An Unknown 'Disease X' Could Become an Epidemic. Can We Find It Before It's Too Late?

An artist's interpretation of an unknown, dangerous disease, or Disease X.
An artist's interpretation of an unknown, dangerous disease, or Disease X. (Image credit: Shutterstock)

BERLIN — Earlier this year, the World Health Organization listed "Disease X" among the diseases most in need of research and development.

Disease X is not a specific illness, but rather a hypothetical epidemic that could be caused by a pathogen (contagious strain of a virus or bacterium) that we don't yet realize affects humans.

Experts at the World Health Summit in Berlin this week warned that we're not prepared to find such a disease at its likely animal source, or spot it quickly when it starts making people sick.

Most emerging epidemic threats — from Ebola to SARS — have been zoonotic diseases, meaning they originate in animals, said veterinary pathologist Tracey McNamara, who organized a summit panel on Disease X.

"If we want to protect people, it makes sense that we should detect these threats in animal populations before spillover to human populations," said McNamara, who is a professor at Western University of Health Sciences. "We need to take a species-neutral approach, and we need to find whatever novel emerging pathogen could threaten human health." [The 9 Deadliest Viruses on Earth]

But McNamara said there is little to no surveillance of wildlife diseases, and in her career, she has found that the divide between the public health sector and animal health sector makes it very difficult to recognize and respond to a novel threat.

In the summer of 1999, McNamara was head pathologist at the Bronx Zoo, and she noticed that crows were dropping dead on zoo grounds. Her investigation of the dead birds showed she was dealing with a novel disease. She wondered if the deaths could be connected to a spate of human deaths from an unusual form of encephalitis in New York City. But she had a hard time getting a diagnosis for the crow disease because government agencies didn't deal with disease samples from zoo animals. (In a recent TED Talk, she describes the spirit of the response she got from the CDC as, "We don't do flamingos.")
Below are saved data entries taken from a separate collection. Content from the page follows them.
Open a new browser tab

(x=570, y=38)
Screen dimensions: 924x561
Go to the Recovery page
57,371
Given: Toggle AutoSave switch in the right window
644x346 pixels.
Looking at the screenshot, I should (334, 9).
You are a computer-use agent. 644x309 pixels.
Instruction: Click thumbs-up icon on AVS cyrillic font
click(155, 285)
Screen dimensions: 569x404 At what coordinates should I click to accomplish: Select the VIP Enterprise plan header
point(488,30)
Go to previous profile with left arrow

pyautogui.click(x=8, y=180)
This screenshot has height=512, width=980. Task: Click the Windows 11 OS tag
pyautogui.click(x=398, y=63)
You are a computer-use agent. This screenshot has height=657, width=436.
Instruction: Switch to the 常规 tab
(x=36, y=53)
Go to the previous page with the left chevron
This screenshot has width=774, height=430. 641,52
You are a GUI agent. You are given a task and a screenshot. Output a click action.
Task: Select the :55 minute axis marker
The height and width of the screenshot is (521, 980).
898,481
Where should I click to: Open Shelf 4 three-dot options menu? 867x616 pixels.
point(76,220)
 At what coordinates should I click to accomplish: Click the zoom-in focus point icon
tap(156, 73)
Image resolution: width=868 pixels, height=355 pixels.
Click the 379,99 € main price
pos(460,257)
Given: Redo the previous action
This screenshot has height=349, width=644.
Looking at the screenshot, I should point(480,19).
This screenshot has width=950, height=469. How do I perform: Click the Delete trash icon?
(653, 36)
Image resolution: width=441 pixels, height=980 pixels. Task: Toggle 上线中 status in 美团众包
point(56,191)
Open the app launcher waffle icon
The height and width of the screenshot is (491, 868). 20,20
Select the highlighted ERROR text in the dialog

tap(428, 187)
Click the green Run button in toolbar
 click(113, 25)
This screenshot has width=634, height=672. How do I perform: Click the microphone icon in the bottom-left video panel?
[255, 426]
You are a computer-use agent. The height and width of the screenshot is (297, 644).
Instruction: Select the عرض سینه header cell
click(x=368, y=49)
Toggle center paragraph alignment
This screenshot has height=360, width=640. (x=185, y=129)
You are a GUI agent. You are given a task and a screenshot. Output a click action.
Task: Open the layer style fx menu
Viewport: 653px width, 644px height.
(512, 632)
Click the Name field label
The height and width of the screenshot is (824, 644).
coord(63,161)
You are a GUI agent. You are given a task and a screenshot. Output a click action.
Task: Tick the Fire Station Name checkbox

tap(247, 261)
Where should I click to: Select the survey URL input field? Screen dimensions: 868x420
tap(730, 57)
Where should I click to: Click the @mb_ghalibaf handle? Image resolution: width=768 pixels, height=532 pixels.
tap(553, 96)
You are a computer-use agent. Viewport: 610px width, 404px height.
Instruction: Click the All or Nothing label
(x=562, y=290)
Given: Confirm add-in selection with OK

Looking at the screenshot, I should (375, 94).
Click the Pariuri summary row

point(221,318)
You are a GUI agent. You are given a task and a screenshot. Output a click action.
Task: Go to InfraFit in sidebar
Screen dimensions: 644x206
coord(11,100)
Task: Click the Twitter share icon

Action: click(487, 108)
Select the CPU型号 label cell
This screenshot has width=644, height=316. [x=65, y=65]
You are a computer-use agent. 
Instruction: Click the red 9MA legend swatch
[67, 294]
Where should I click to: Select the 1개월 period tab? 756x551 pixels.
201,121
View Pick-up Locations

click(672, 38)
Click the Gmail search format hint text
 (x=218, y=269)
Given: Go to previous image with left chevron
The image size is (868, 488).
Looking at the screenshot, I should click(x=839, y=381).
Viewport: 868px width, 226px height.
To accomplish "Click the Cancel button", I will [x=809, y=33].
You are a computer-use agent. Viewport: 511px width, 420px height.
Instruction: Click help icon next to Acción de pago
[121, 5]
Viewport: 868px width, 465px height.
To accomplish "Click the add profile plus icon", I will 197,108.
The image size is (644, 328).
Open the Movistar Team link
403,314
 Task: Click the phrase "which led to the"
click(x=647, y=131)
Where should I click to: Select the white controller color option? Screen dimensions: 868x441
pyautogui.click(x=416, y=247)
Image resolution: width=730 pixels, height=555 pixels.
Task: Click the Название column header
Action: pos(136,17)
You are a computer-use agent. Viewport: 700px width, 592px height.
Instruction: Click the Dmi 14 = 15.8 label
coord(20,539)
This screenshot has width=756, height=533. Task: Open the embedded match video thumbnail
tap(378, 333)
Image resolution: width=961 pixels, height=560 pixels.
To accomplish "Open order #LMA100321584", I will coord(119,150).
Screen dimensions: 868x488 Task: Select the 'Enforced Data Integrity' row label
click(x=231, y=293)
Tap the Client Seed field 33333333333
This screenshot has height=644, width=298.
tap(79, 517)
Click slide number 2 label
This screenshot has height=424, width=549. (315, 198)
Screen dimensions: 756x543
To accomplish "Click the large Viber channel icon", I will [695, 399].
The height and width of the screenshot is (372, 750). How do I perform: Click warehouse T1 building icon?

"I knew something was going on, but it took me three weeks to get a diagnosis because no one would test my samples," McNamara said.

The disease turned out to be the West Nile virus, which hadn't been seen in the Western Hemisphere before.

Two decades later, she fears the lessons from the West Nile outbreak haven't been learned. She pointed to the example of last year's outbreak of a bird flu strain in cats at a New York City shelter. Hundreds of cats were infected — and a veterinarian at the shelter got sick — before a quarantine was established.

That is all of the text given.